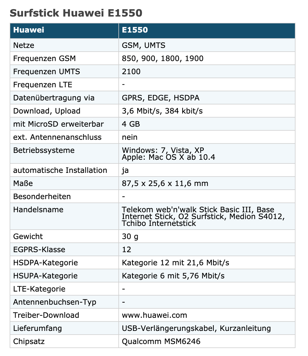Select the Huawei table header cell
Viewport: 308px width, 356px height.
[64, 31]
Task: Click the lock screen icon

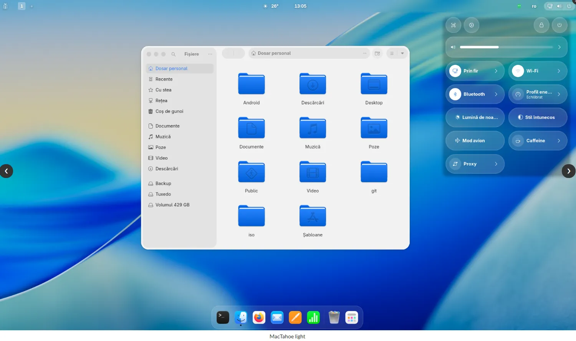Action: (x=541, y=25)
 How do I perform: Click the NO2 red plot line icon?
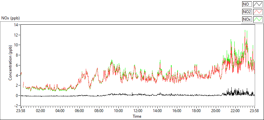(x=258, y=12)
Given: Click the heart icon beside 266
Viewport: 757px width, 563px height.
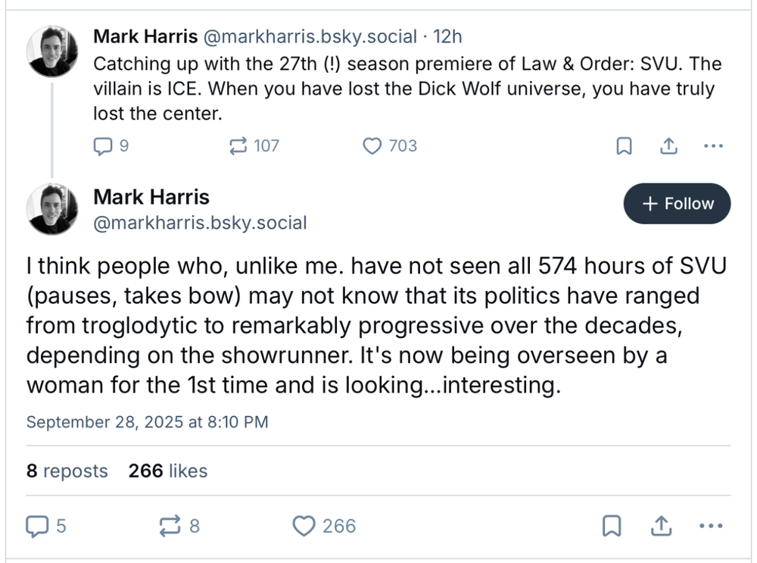Looking at the screenshot, I should [x=304, y=525].
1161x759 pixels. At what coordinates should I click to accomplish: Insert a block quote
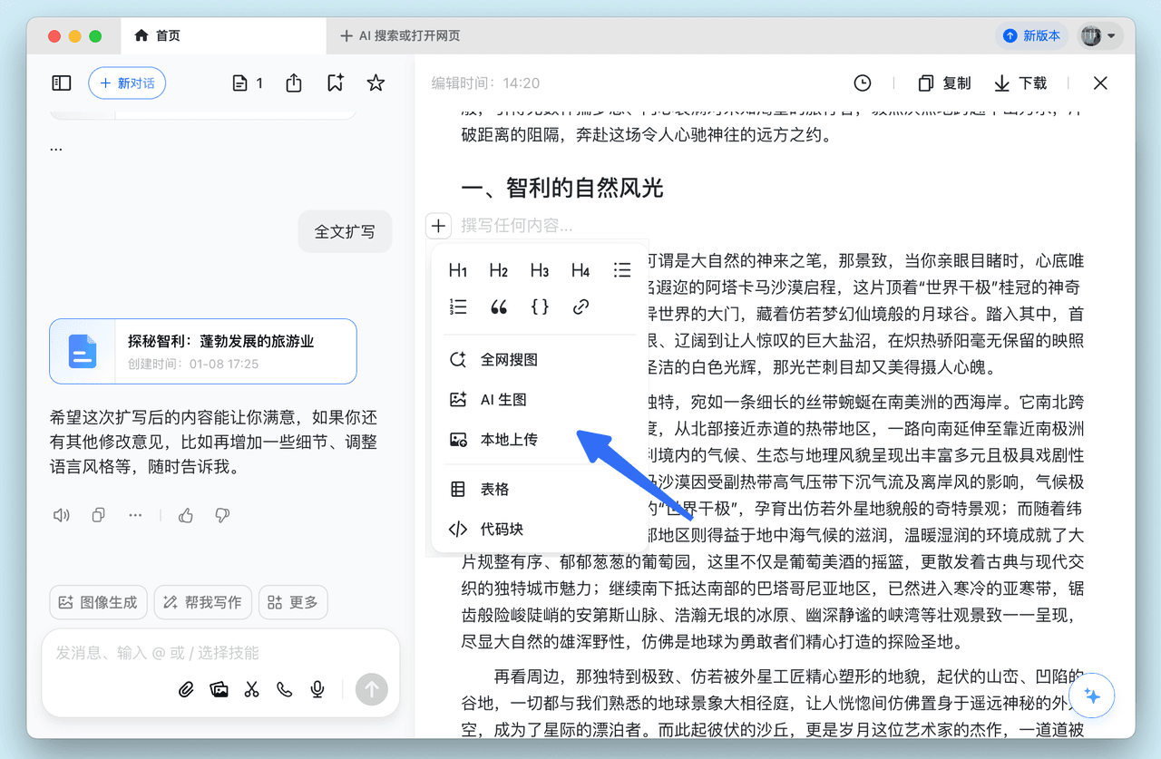[x=499, y=307]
• • • •
AIM OF THE EXERCISE |
Could you restate exactly the lines from the line containing "Task: Click the lock screen icon" through the end of the listing, both ends included and nothing else, leaving the images out?

ANSWER TO THIS TASK |
Task: Click the lock screen icon

Action: (x=541, y=25)
 How do I perform: Click the NO2 red plot line icon?
(x=258, y=12)
Given: Click the heart icon beside 266
Viewport: 757px width, 563px height.
Looking at the screenshot, I should [x=304, y=525].
1161x759 pixels. At what coordinates should I click to accomplish: Insert a block quote
[x=499, y=307]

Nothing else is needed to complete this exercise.